When I was a boy there were two shoe repair shops in my little hometown of just over a thousand people and we used to give them business. I think there may be one left in Madison and I doubt they do a great business. These days when a heel breaks the shoes are tossed by most people and a new pair is purchased. Sometimes that happens before there is any significant wear or tear; the shoe is simply out of fashion and needs to be replaced. My mother had a couple tins (salvaged from Christmas gifts of candy or cookies) in which she stored buttons to replace lost ones. She sewed patches on pants and shirts. These days the clothes are thrown away the moment one little thread starts to show and then new pants or shoes are brought home.

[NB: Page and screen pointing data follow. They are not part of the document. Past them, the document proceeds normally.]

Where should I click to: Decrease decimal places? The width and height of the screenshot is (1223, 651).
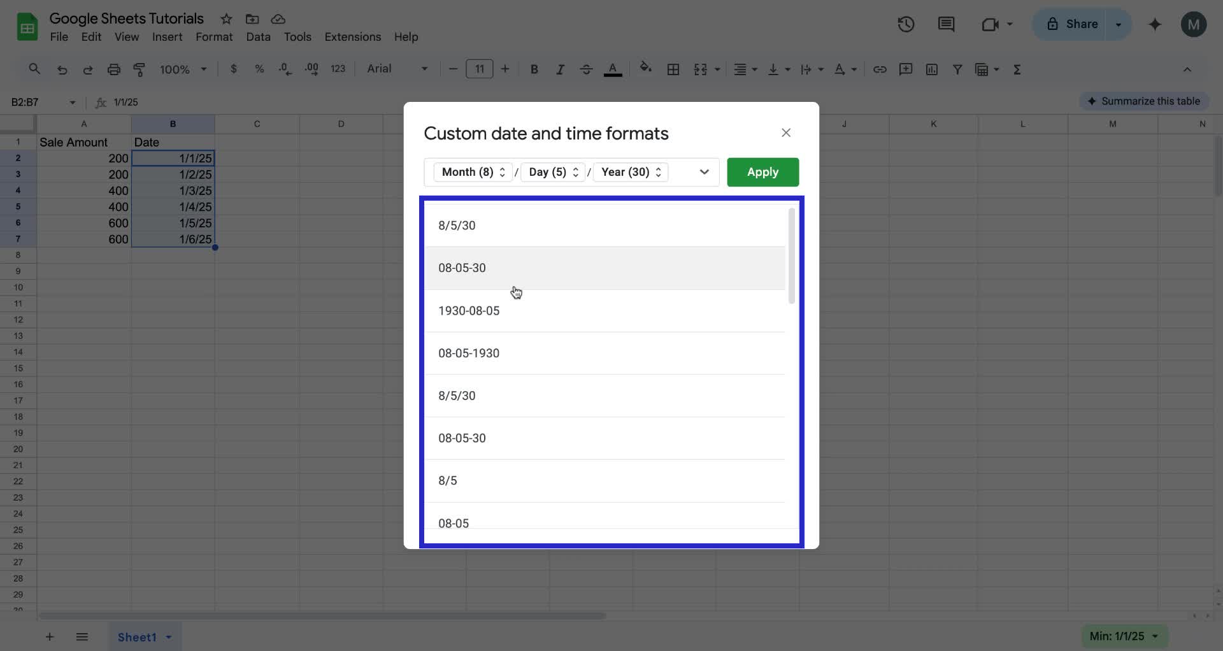[285, 69]
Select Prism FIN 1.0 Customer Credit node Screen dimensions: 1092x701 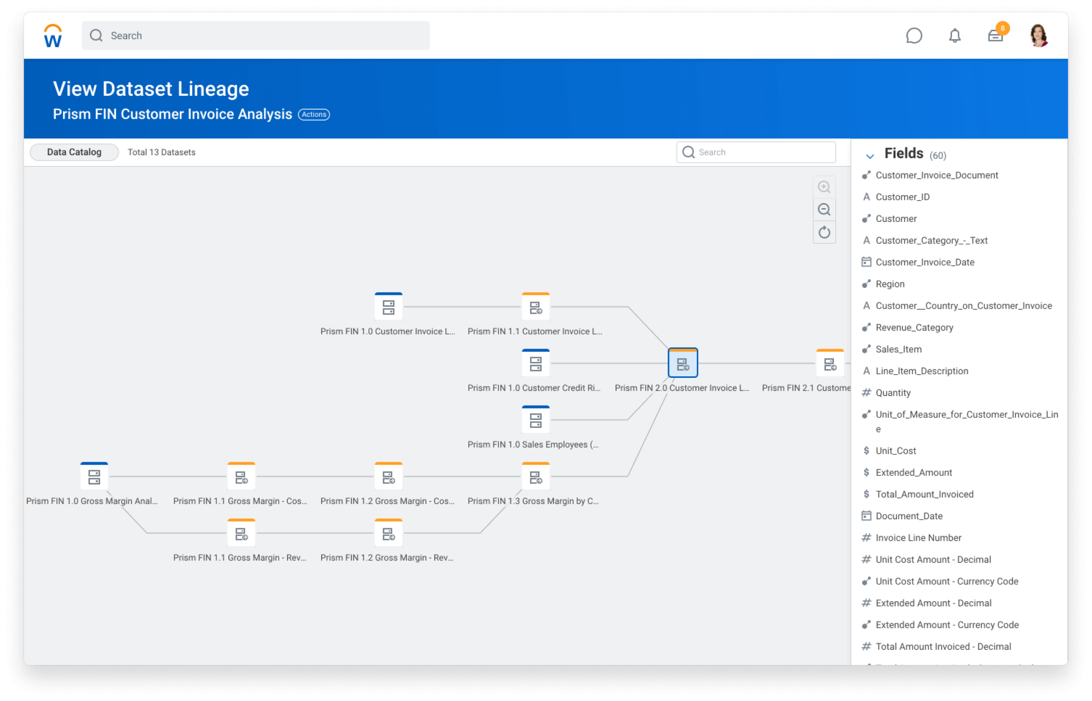(536, 363)
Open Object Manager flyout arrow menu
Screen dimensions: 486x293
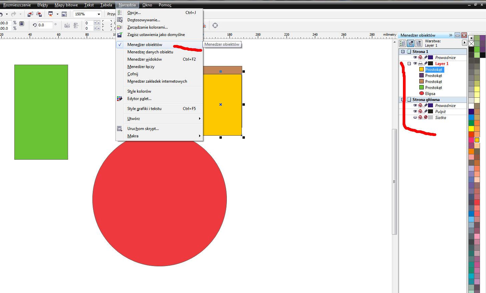point(464,43)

Mom saved ribbons from wrapped gifts and used them again in following years. Don’t get me wrong. She wasn’t a hoarder, but she did do her best to hold onto useful items rather than throwing them away. When it finally came time to get rid of things she thought of those who might have even less and would offer to give the hand-me-downs one more generation’s worth of service.

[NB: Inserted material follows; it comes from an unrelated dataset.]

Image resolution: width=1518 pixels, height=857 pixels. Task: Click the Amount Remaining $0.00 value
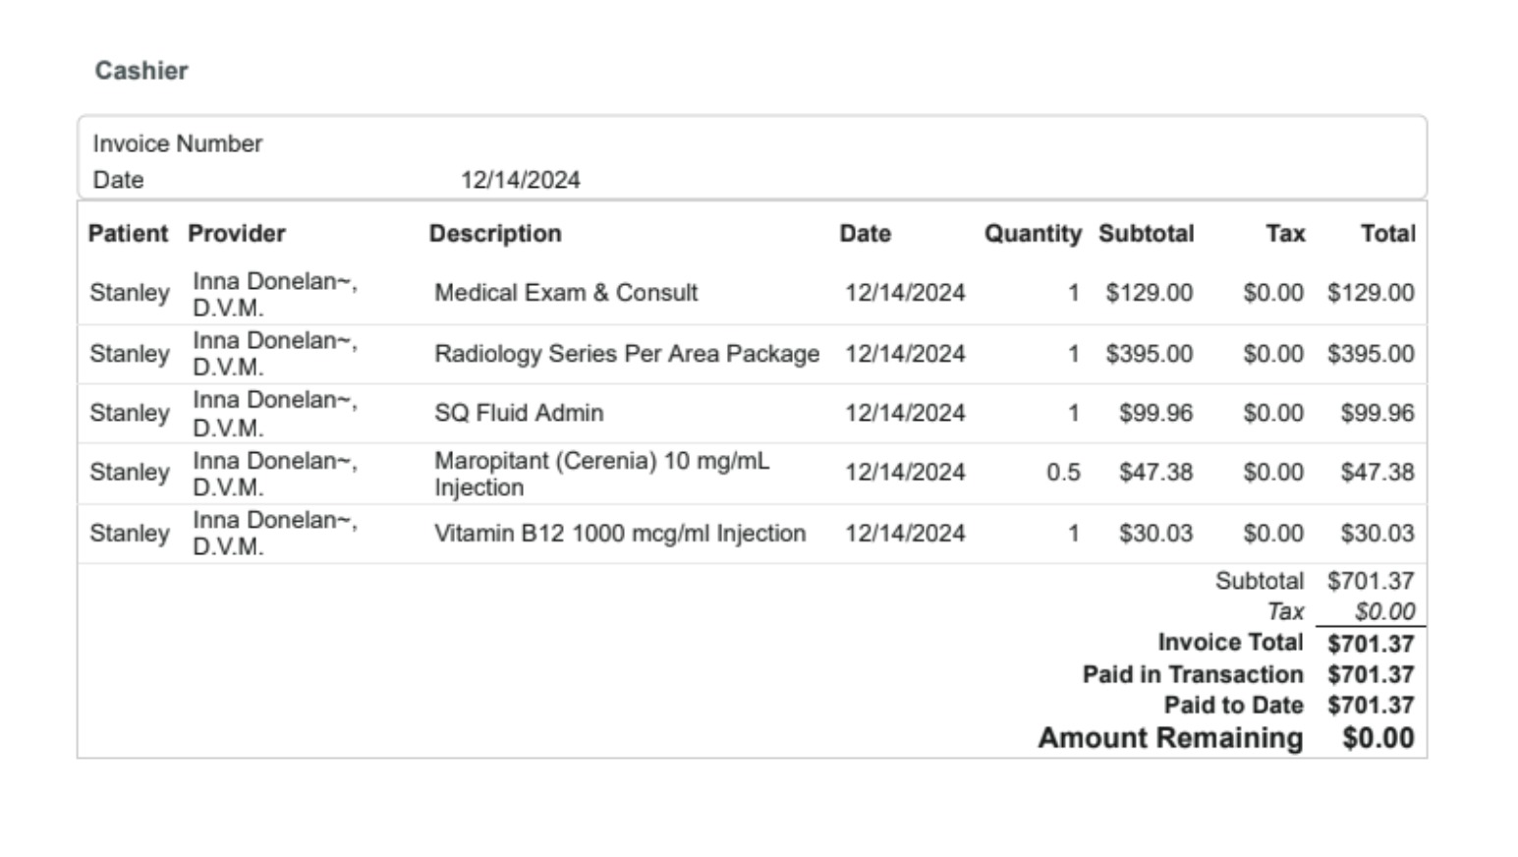(x=1377, y=739)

We don’t think that way anymore. Now a huge number of products are designed to last a short time and to be disposable. If someone buys a lighter that can be refilled that lighter is only sold once and can be refilled hundreds of times before finally wearing out. But a disposable lighter, with butane already inside a plastic tank, can only be used so many times and then has to be replaced, and it doesn’t matter what condition it’s in when the fuel runs out. It is a boon for the corporations that manufacture them because it creates a steady demand. We have disposable lighters, shavers, cameras, and more and somehow as a society we have been convinced that those who try to keep landfills from filling up faster and who may try to avoid spending more money by taping up glasses or using old-fashioned razors are dorks, cheapskates, or just plain look stupid. We’re not encouraged to repair, but to replace. I can’t remember the last time I saw a patch on a pair of pants.

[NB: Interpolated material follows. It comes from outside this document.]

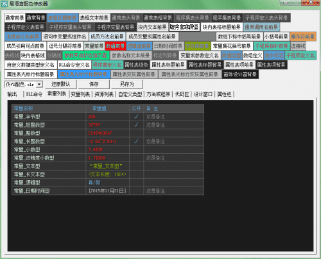This screenshot has height=259, width=321.
Task: Toggle 公开 checkmark for 常量_短整数型 row
Action: coord(136,125)
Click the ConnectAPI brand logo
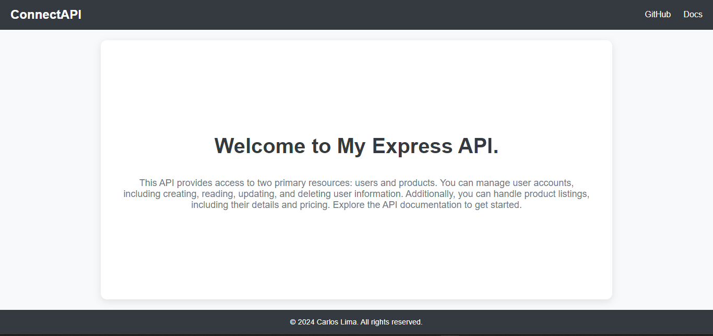Viewport: 713px width, 336px height. (46, 15)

The real problem with the disposable attitude is that it extends beyond products into the realm of human interaction. Employees are no longer employees, workers, or part of the company’s “family”. They are nothing but “human resources”. There is an implication that the employees are as disposable as dirty plastic diapers. Their value to the company is as a resource and once the resource has been used up it is expendable. With a disposable attitude permeating our culture then everything runs the risk of being valueless and disposable as well, including relationships. If there is anything that should be repaired and saved rather than tossed aside too lightly it is the relationships we have with our families and friends. When it comes down to it those are the things that really matter in this life. On our deathbeds it won’t really matter what kinds of clothes we wore or products we used. It won’t matter if my glasses are taped. What will matter is how much love was in my life. Hopefully it will be a lot and the nice thing about love is that it can be replenished; the more that is given the more there is to give and the more that is given back. If only our manufacturers could figure that out we’d all be in a lot better shape.